Trolley and Hoist Assembly:

The trolley is assembled with wheels, motors, and a hoist to facilitate the horizontal movement of the load.

The hoist mechanism is installed, which includes the motor, gearbox, drum, and wire ropes.

End Carriage Fabrication:

The end carriages, which are responsible for supporting the crane and facilitating the travel along the rails, are fabricated and welded. They are equipped with wheels or rubber tires depending on the design.

4. Component Testing
Structural Integrity Testing:

All welded and fabricated components, including the main beam and end carriages, are tested for structural integrity through visual inspection and non-destructive testing (e.g., X-rays, ultrasonic tests) to ensure there are no weaknesses or defects.

Mechanical Testing:

Trolleys, hoists, and lifting mechanisms are tested for smooth operation. Motors, gears, and brakes are tested to ensure proper functioning under load.

Load Testing is done to check if the crane can handle its rated load capacity safely.

Electrical System Testing:

The crane's control system, wiring, and electrical components are tested for proper functionality.

The control panel and remote control systems are checked for smooth operation and reliability.

5. Crane Assembly
Final Assembly:

The main beam is mounted on the end carriages, and the complete structure is assembled.

The trolley and hoist system are mounted on the crane frame, ensuring that all components are correctly aligned.

Wiring and Control System Installation:

Electrical wiring is installed, connecting the crane's motors, control panels, remote systems, and sensors.

The limit switches, safety devices, and sound and light alarms are integrated into the system.

6. Functional and Safety Testing
Operational Testing:

After the crane is fully assembled, it undergoes rigorous functional testing. This includes checking the lifting, lowering, and horizontal movement of the crane to ensure smooth operation.

The trolley traveling mechanism, crane traveling mechanism, and hoisting system are tested to confirm they meet performance specifications.

Safety and Control Testing:

The limit switches, emergency stops, and safety alarms are checked to ensure they function as expected during the crane's operation.

Load testing is performed by lifting the rated load to ensure the crane can safely handle the intended weight without any malfunction.

Control Mode Testing:

If the crane includes radio remote control or other control systems, they are tested for responsiveness and ease of use.

The crane's control modes (manual, remote, automatic) are tested for smooth operation and reliability.

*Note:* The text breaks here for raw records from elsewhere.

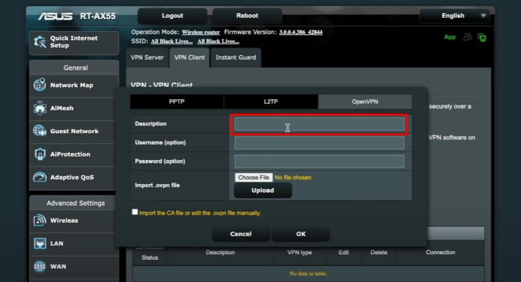Viewport: 521px width, 282px height.
Task: Open Adaptive QoS gauge icon
Action: [40, 178]
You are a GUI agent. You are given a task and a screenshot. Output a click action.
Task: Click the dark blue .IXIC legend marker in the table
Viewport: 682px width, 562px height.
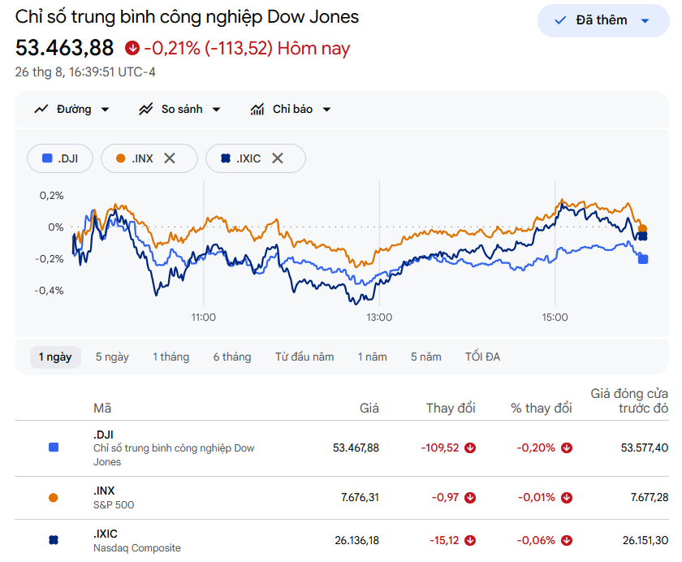tap(54, 540)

7. Painting and Surface Treatment
Surface Preparation:

The crane components undergo cleaning and surface preparation, which may involve sandblasting or using a chemical treatment to remove rust, dust, and other contaminants.

Painting:

A protective coating, typically a primer followed by topcoat, is applied to all crane components to protect against corrosion and environmental wear.

The paint is allowed to cure for the recommended time before further handling.

Workshop view:

The company has installed an intelligent equipment management platform, and has installed 310 sets (sets) of handling and welding robots. After the completion of the plan, there will be more than 500 sets (sets), and the equipment networking rate will reach 95%. 32 welding lines have been put into use, 50 are planned to be installed, and the automation rate of the entire product line has reached 85%.